Seçim tarihi ya Meclis kararı ya da Cumhurbaşkanı kararıyla oluyor. Ama biz, "6 Nisan'dan sonra olacak hiçbir seçime oy vermeyeceğiz" dedik. Biz Erdoğan'ın ikinci dönemi olduğunu söylüyoruz. Erdoğan, tek imzayla seçime giderse biz DEVA Partisi olarak YSK'ya itiraz dilekçemizi vereceğiz.
AK Parti'de olduğum dönemde Gezi olaylarına kadar troll hesaplar yoktu. İktidar Gezi olaylarından sonra kendi troll ordularını oluşturdu. Şu andaki iktidar için kaynak sorunu yok.

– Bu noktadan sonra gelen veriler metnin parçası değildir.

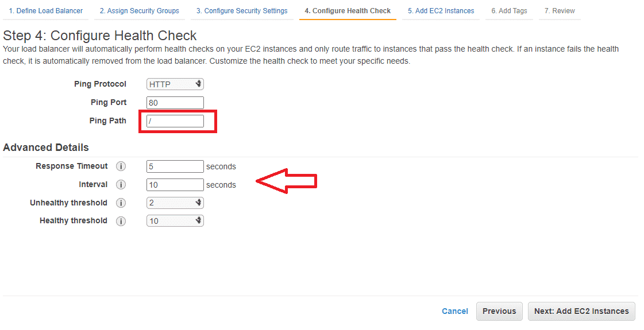Switch to Assign Security Groups step

coord(139,11)
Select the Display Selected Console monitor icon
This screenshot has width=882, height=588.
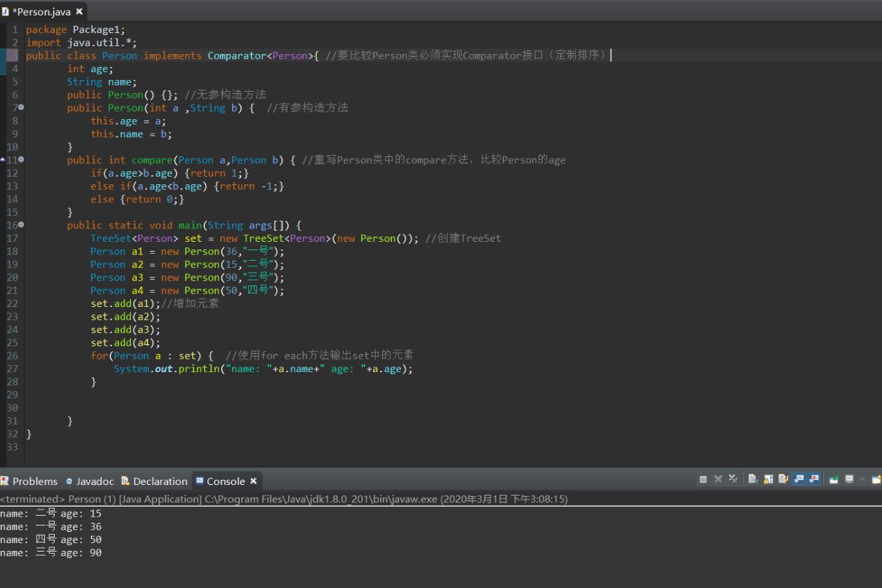coord(849,479)
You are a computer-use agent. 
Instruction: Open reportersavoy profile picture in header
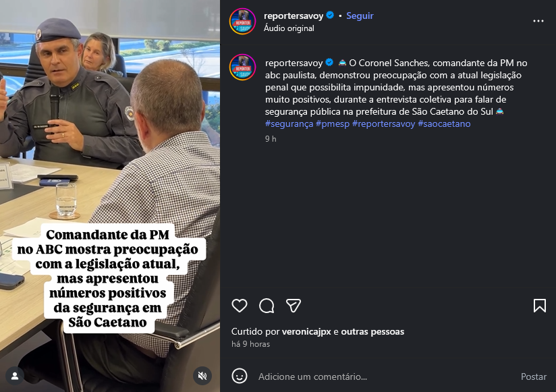click(242, 22)

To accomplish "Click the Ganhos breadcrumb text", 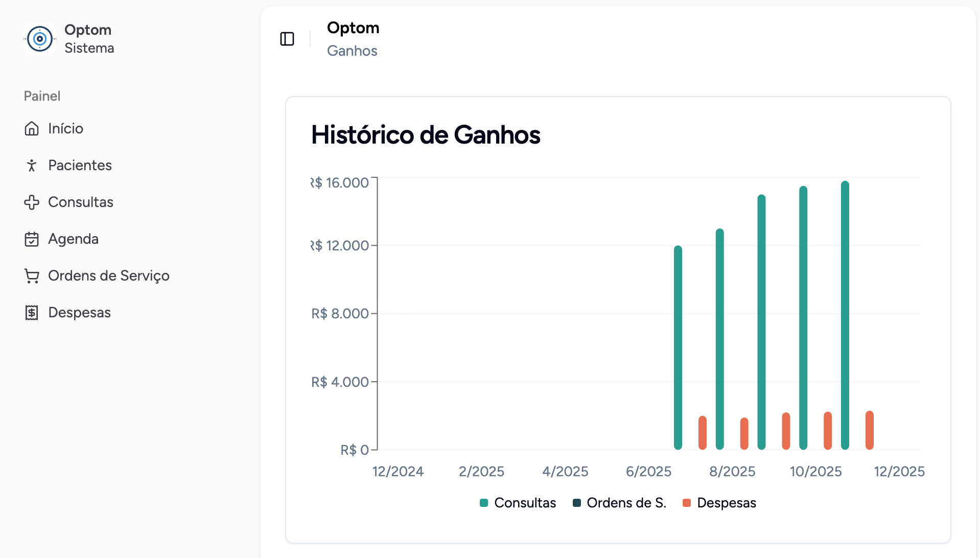I will click(352, 51).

EYT'yi bunca yıldır geciktiren de hükümet. Seçime 3 ay kala mı aklınıza geliyor. Erdoğan, şimdiye kadar yapmadığı popülizmi yapıyor. Seçimi kaybedeceğini anladı. Gerçek enflasyonla bu ülkede herkesin satın alma gücü düştü. Maaşlı, sabit geliri olan herkes, enflasyon karşısında ezilmiş durumda."